Mark S. Molitor
CDH Program at Phoenix Children's Reveals the Positive Power of Teamwork
Although rare, approximately 2.5 neonates per 1,000 live births, the effects of congenital diaphragmatic hernia (CDH) can be devastating. Despite medical advances in neonatal critical care medicine to manage the effects of the disease, individual presentations include a wide range of severities and associated cardiopulmonary disease, causing morbidity and mortality rates to remain high. The majority of diagnoses occur in utero, yet each will require an individualized plan of care to give each patient an optimal chance at survival.
The Congenital Diaphragmatic Hernia Program at Phoenix Children's offers a distinct approach to the management of CDH. Their method is dedicated to restructuring care to improve quality, enhance standards, and ensure that every patient has access to the latest therapies and interventions available.
Five years ago, the program made two monumental decisions that would positively enhance care coordination and optimize delivery. Stakeholder input aided in creation of an early stabilization pathway with the purpose of standardizing early practices immediately following delivery of a neonate with diagnosed CDH. This was launched in 2019 and involves resuscitation goals, respiratory care guidelines, and criteria for escalation to extracorporeal membrane oxygenation (ECMO) support.
The second change was introduced later in 2019 and involved the roll out of a multidisciplinary team-based rounding protocol, an uncommon, yet truly valuable arrangement for a CDH program. Daily rounds are held at the bedside and include representation from all associated disciplines such as neonatology, cardiology, pulmonology, pediatric surgery, pharmacy, nursing, and family/caregivers. Communication parameters were structured with stakeholder input, and every medical decision is made as a team.
Consistency and collaboration cultivate trust, as the same clinical providers present in the NICU care for these patients as they advance into the outpatient multidisciplinary clinic and into young adulthood. Both physical and neurodevelopmental health is prioritized, allowing these complex patients the ability to thrive with unwavering support.

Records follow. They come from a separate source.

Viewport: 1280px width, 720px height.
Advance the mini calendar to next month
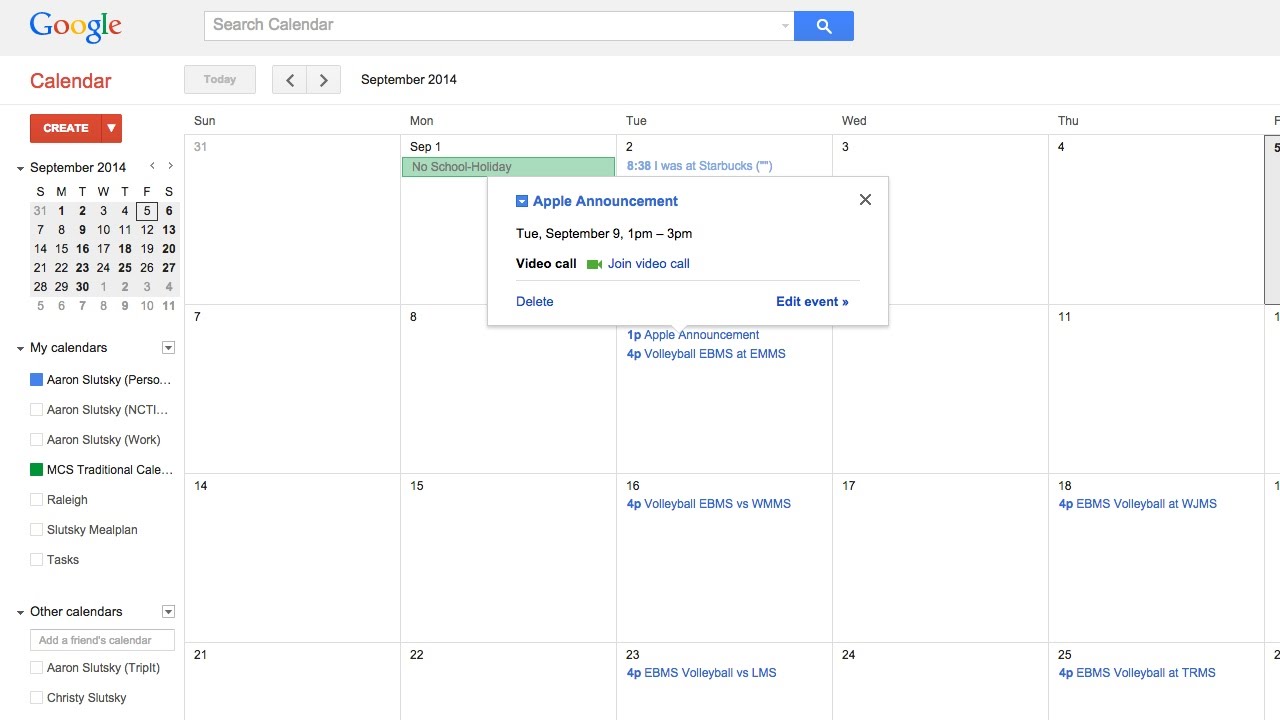click(170, 166)
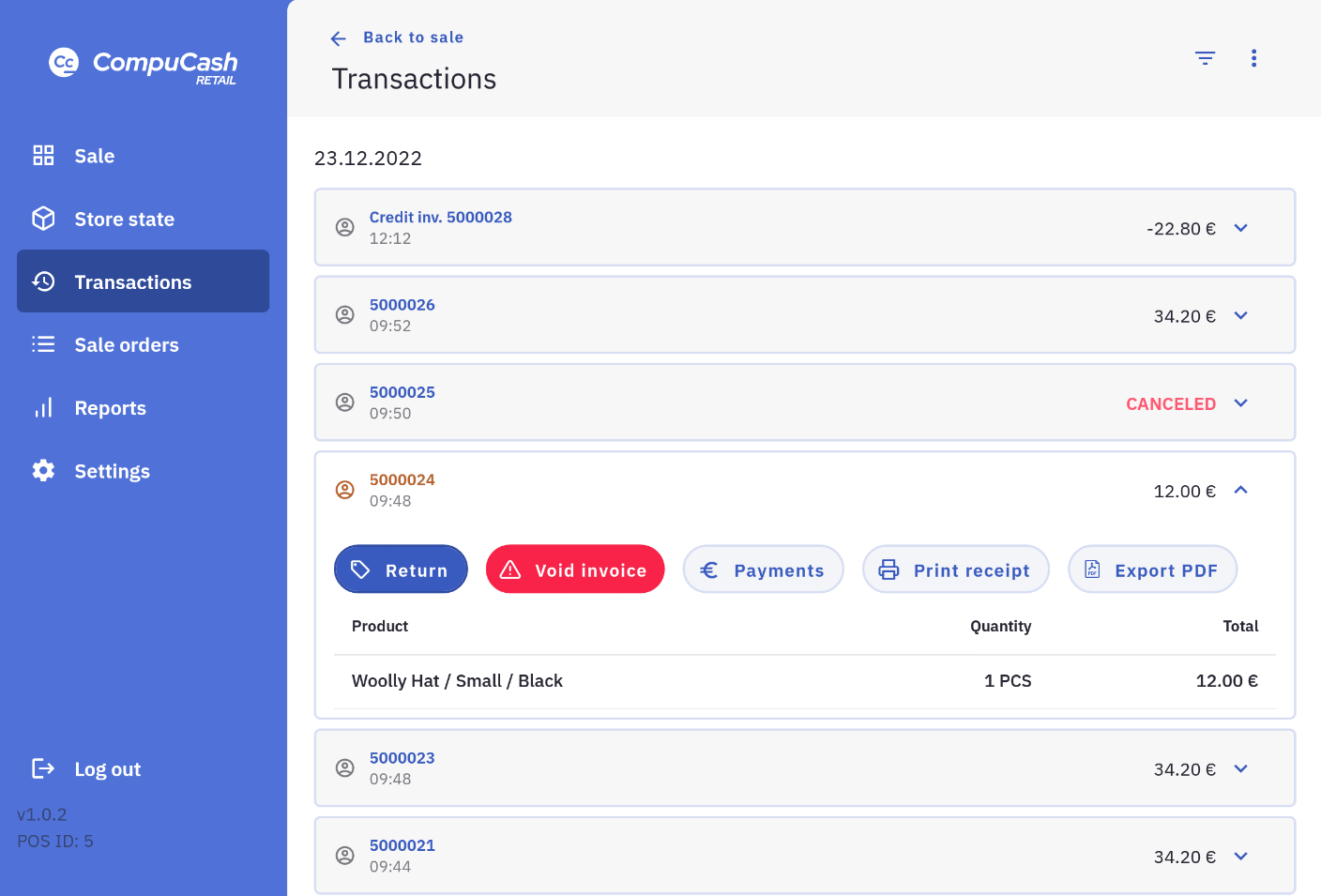
Task: Click the Return button
Action: pyautogui.click(x=401, y=569)
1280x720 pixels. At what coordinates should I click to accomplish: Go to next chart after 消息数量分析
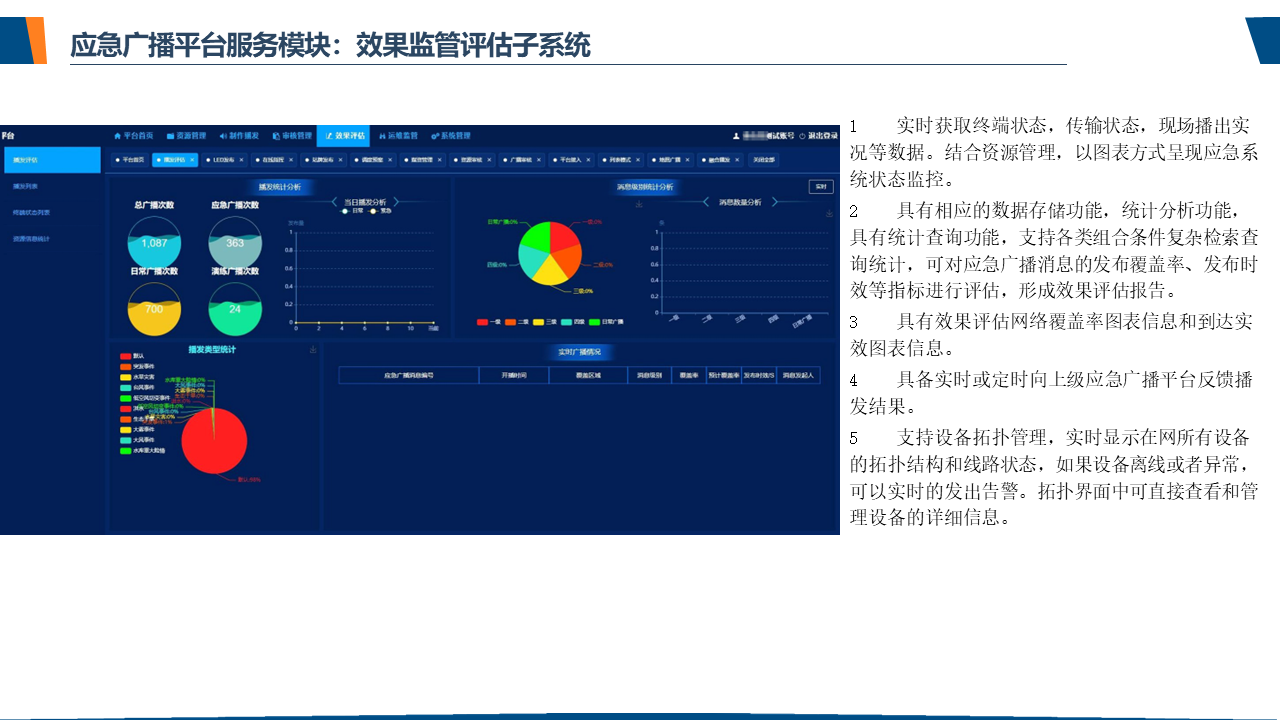[773, 202]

Recently, an internal retrospective review was conducted to evaluate the effectiveness of the CDH program spanning from January 2012 to December 2022. Outcomes were compared between pre-and-post-pathway/rounding protocol implementation, and an increase in survival was observed among the 70 identified cases in regard to both program additions (stabilization pathway: 66.7% vs 89.3%, p=0.038; team rounding protocol: 69% vs 87%, p=0.04). Researchers noted that additional interventions began during this timeframe that may have also contributed to this positive change. An abstract on the stabilization pathway was accepted for presentation at the American Academy of Pediatrics National Conference & Exhibition in Washington, D.C. in October 2023.
The data is overwhelmingly clear. The Congenital Diaphragmatic Hernia Program at Phoenix Children's is advanced and ahead of national averages concerning survival and patient outcomes. According to Mark S. Molitor, MD, pediatric critical care surgeon and ECMO specialist, "The team approach to complex care is something that takes a while to catch on because it's time-consuming. You have to turn that passion into a commitment to take the time required. You have to get everyone to buy in. It's definitely changed our practice."